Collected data
************

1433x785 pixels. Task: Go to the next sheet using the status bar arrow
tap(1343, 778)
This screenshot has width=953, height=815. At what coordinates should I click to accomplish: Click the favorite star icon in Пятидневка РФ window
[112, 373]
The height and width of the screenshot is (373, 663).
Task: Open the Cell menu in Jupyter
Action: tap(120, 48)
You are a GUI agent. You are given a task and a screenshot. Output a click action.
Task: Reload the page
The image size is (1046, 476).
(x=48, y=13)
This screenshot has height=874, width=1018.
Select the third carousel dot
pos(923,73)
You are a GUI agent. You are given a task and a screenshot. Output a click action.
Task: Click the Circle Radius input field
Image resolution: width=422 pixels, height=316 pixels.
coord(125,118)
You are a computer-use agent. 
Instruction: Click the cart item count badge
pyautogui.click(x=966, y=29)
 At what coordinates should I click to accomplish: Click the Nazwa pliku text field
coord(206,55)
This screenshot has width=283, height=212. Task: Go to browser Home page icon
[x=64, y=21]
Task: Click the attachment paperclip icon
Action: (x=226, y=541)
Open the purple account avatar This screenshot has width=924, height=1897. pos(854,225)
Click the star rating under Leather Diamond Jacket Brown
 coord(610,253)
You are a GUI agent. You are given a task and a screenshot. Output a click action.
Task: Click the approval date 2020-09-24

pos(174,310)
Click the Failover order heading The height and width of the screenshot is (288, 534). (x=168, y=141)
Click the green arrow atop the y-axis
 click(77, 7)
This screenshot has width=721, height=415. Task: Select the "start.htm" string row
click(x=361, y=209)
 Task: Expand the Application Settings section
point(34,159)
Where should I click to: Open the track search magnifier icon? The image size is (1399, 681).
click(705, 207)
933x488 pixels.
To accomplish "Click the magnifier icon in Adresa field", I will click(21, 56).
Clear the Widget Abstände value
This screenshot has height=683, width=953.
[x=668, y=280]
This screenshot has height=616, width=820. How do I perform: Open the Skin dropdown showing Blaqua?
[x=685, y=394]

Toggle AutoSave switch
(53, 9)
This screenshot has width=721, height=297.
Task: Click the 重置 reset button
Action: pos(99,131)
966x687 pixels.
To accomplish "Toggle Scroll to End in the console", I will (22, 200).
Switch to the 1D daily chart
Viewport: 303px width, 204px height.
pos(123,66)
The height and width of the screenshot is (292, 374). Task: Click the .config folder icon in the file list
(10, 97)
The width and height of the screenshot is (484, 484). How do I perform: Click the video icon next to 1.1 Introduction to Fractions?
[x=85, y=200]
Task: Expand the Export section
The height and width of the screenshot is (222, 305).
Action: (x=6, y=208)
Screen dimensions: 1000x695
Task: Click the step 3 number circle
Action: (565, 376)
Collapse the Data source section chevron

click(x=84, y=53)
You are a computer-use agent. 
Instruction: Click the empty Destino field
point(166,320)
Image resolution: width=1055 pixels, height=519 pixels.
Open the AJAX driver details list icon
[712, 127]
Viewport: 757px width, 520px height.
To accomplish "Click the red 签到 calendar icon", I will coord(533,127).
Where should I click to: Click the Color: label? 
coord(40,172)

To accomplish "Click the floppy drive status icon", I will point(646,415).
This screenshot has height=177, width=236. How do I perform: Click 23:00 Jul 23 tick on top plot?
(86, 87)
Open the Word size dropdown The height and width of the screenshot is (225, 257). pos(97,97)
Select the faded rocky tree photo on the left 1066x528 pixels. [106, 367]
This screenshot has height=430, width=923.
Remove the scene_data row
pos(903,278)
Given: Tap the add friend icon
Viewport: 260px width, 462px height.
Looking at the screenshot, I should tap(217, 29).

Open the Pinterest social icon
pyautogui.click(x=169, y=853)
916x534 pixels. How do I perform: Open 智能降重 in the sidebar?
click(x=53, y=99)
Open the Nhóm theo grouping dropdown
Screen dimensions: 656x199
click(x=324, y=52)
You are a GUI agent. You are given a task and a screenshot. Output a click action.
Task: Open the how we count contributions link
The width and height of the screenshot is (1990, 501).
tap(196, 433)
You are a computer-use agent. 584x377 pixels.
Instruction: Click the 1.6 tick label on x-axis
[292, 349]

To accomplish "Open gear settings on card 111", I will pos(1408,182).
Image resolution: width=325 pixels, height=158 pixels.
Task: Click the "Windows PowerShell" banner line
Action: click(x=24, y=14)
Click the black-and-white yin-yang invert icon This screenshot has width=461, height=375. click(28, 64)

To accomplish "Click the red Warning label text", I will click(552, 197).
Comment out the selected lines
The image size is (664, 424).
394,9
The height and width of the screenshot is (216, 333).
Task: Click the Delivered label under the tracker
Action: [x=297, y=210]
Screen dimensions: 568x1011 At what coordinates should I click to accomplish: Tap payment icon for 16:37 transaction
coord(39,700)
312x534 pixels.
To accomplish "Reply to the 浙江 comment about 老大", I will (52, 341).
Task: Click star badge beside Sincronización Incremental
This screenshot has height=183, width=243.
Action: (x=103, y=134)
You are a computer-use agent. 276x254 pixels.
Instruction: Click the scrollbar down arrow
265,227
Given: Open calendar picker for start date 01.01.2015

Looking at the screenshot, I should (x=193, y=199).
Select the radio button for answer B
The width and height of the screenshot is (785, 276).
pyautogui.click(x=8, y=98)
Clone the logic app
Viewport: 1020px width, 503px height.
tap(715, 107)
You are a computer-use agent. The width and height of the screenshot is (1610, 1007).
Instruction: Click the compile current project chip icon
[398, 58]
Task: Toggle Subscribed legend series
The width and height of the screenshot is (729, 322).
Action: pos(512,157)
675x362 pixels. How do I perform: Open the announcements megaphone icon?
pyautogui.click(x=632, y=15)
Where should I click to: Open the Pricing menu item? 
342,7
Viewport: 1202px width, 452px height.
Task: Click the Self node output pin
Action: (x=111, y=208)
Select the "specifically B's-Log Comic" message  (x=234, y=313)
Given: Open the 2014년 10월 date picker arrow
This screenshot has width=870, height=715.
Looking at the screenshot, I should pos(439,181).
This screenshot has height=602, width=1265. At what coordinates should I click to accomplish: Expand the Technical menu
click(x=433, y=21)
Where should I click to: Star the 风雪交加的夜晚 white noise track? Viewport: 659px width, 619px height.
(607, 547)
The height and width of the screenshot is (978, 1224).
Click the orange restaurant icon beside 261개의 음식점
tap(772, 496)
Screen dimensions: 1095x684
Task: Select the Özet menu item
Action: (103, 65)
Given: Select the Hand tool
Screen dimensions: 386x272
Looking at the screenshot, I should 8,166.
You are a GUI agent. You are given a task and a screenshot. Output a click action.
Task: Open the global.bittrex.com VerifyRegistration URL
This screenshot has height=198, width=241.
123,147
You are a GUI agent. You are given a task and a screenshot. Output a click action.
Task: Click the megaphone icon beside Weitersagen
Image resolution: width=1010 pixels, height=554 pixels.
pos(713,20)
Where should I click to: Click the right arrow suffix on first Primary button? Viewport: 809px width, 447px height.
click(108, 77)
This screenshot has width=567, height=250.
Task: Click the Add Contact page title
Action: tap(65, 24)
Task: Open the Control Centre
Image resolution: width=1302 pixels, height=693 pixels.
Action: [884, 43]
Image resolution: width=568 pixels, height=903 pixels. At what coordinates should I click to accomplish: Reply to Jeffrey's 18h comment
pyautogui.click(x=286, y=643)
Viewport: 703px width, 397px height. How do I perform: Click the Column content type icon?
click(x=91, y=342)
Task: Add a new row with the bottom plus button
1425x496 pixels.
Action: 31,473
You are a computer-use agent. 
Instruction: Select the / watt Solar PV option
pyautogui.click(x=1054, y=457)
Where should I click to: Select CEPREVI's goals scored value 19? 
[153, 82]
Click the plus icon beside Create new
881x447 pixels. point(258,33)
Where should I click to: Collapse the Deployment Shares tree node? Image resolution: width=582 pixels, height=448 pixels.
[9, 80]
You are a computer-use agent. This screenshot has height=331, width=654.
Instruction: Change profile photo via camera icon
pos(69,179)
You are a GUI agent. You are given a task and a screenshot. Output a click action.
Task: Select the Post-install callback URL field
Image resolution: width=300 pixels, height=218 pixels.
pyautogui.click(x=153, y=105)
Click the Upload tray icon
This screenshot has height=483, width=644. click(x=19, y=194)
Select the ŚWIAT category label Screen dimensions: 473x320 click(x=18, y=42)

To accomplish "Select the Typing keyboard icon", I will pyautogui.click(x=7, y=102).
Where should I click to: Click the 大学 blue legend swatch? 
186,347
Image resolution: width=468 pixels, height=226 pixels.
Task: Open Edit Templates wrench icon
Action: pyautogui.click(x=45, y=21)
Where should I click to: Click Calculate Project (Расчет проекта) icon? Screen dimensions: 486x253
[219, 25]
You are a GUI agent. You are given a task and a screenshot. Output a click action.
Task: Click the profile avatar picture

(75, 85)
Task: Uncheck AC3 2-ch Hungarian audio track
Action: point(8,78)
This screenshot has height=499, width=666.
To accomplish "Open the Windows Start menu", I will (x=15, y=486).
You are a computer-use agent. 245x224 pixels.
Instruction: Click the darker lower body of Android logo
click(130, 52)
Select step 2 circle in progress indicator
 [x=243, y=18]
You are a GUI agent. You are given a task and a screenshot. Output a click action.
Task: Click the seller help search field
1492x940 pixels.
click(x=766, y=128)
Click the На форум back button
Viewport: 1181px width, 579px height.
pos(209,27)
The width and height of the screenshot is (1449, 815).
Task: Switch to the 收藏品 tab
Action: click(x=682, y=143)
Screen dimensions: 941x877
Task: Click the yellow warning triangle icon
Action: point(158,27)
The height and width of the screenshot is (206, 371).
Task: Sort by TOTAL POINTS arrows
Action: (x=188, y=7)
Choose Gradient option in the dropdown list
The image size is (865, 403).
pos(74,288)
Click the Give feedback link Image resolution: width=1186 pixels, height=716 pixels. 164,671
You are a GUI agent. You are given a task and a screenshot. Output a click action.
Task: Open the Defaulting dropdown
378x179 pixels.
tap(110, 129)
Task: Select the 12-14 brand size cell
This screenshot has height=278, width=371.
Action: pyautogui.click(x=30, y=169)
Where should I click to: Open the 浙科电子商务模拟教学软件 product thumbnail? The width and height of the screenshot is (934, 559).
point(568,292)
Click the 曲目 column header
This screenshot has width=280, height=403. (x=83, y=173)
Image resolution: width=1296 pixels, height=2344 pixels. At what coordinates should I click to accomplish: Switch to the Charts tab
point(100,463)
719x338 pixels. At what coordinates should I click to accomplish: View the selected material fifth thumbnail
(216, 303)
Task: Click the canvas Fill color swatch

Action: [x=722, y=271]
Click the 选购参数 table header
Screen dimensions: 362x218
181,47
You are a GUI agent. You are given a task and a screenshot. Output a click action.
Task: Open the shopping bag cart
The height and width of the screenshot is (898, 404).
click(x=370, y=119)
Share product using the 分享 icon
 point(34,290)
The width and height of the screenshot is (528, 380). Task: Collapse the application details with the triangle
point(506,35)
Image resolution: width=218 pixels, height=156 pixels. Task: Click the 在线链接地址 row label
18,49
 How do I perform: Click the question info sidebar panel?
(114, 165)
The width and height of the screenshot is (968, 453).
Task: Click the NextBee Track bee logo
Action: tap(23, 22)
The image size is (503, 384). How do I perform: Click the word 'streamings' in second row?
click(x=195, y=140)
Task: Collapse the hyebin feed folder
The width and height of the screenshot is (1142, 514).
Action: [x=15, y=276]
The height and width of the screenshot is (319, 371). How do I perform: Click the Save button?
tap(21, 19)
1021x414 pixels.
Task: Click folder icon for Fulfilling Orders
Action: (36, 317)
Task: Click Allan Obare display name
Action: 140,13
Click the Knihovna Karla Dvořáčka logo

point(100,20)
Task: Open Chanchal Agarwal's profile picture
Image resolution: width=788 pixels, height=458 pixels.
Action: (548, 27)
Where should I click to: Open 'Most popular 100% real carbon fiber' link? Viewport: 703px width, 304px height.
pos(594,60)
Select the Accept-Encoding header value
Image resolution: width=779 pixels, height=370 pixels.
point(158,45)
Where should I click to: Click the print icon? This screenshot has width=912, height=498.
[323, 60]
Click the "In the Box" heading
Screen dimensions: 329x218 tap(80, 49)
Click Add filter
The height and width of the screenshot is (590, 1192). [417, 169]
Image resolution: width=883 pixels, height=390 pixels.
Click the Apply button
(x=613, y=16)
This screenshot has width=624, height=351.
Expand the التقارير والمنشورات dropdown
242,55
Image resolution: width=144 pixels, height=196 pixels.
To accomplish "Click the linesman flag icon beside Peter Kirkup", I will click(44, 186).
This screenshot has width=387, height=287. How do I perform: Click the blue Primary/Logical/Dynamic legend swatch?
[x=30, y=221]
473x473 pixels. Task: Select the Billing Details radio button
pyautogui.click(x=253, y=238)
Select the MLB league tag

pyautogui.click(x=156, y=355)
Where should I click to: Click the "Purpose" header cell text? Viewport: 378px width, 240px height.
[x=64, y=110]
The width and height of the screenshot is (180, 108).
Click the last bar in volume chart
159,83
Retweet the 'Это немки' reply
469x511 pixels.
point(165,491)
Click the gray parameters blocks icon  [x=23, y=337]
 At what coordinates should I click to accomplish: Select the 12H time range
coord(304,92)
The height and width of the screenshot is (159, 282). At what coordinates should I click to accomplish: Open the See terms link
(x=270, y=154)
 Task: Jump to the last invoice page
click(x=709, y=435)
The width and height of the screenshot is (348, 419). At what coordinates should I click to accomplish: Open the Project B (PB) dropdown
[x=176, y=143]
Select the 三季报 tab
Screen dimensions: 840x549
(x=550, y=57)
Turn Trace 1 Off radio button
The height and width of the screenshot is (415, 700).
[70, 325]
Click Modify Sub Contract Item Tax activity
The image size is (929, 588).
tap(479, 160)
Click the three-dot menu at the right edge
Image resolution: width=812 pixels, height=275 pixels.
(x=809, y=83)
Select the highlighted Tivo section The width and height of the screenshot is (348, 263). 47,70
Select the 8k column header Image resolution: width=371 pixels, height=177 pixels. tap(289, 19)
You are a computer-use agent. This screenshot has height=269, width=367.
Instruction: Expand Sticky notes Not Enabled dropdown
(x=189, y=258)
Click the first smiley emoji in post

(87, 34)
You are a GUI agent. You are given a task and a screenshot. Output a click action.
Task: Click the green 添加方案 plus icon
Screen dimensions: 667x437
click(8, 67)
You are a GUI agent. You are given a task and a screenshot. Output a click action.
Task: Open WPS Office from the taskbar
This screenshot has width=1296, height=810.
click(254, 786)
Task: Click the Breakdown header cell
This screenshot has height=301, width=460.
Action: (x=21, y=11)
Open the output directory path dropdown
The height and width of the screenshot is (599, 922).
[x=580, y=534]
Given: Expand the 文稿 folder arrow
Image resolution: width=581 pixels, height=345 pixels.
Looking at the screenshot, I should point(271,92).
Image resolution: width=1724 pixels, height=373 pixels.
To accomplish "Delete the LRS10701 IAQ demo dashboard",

************

Brief:
Count the lines of the data that contain the string "computer", and reply with that number alone.

Task answer:
9